Sonoma Clean Power is a community choice aggregation program being developed by the Sonoma County Water Agency to purchase electricity for Sonoma County customers. This program has multiple benefits and risks, is complex and not well-understood by Sonoma County residents and businesses.
In order to help the North Bay Business Journal readers understand the various aspects of Sonoma Clean Power, the Journal is partnering with the Sonoma County Water Agency to publish a series of articles discussing the various aspects of this effort. This article, the sixth in the series, discusses the potential risks and benefits of developing a community choice aggregation program in Sonoma County.Potential risks
Matching supply and demand. An over-estimation of demand could result in the purchase of too much power and having to sell excess power on the spot market at a loss. Conversely, under- estimation of demand could result in not having enough power to meet demand and having to make up the difference on the spot market.
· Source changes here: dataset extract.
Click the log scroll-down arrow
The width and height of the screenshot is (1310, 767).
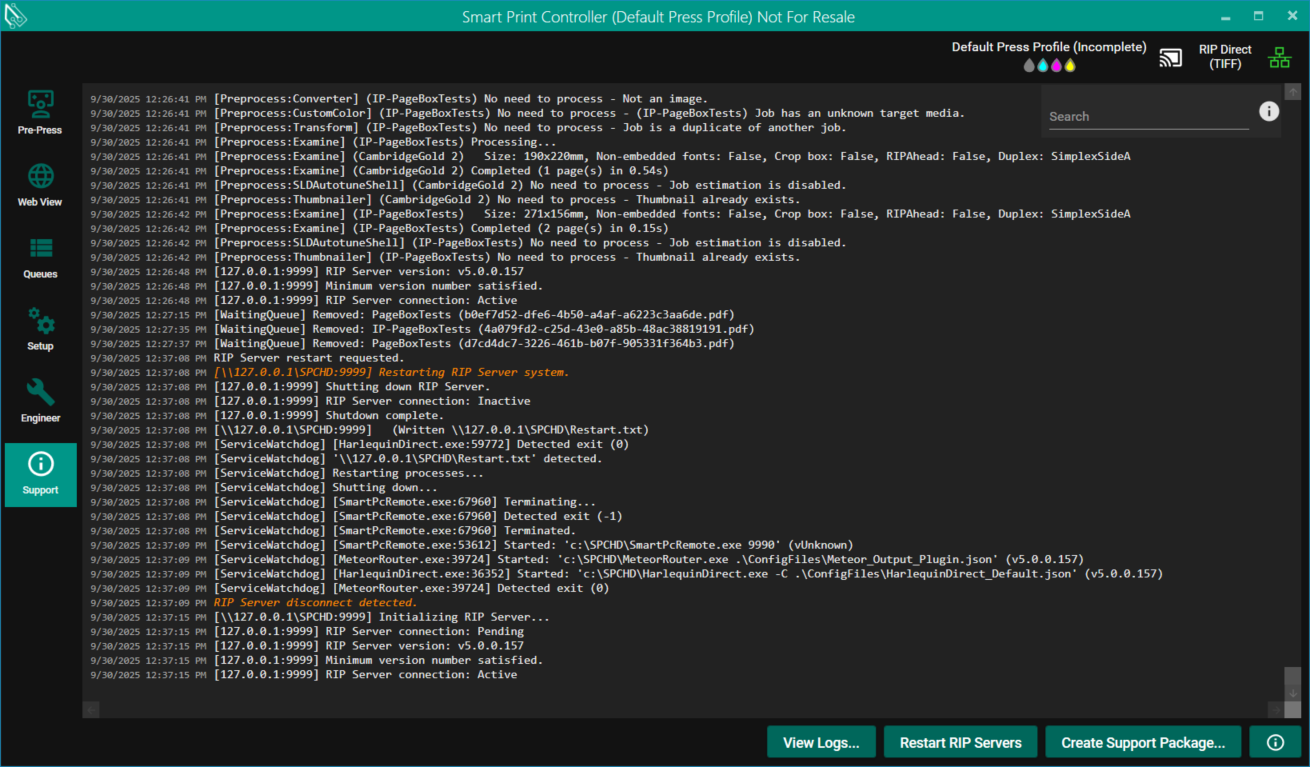click(x=1292, y=693)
Market risks. If a large number of customers opt out of the program, there is the risk that there would not be enough remaining customers to cover operational expenses.
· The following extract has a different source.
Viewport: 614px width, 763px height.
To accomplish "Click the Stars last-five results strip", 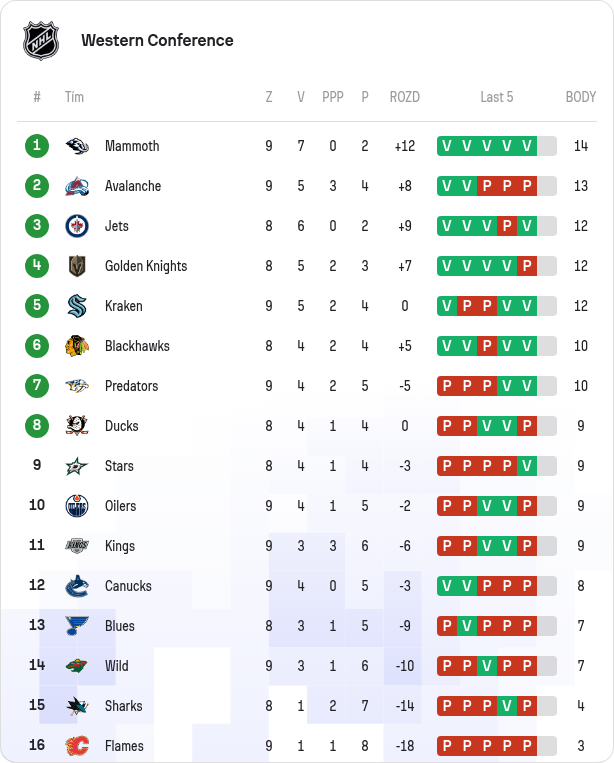I will 496,466.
Regulatory risks. The California Public Utilities Commission regulates the power industry in California. There is a risk that they could pass regulations that are detrimental to community choice aggregators.
Contract risks. There is the potential for contract defaults, where an energy supplier does not follow through on their promised electricity supply.
Worst-case scenario. High rates could cause accelerated opt-outs and Sonoma Clean Power (SCP) could be forced to sell excess contracted power at a loss. With a smaller customer rate base, the rates could rise, causing more opt-outs, until SCP has insufficient revenues to pay its debts. Potential benefits
Provides Sonoma County residents with a choice. Sonoma County customers could have a choice of power provider and therefore a choice in where their rate revenues go.
Local control of rates and operations. Customers would have more access to the decision making process. Decisions regarding rates and local programs would be made by locally elected officials.
Retaining rate revenue for reinvestment into local economy. While the majority of revenues collected would be used to purchase power, a portion of the revenues could be reinvested back into the community through aggressive electricity efficiency programs and local power generation facilities.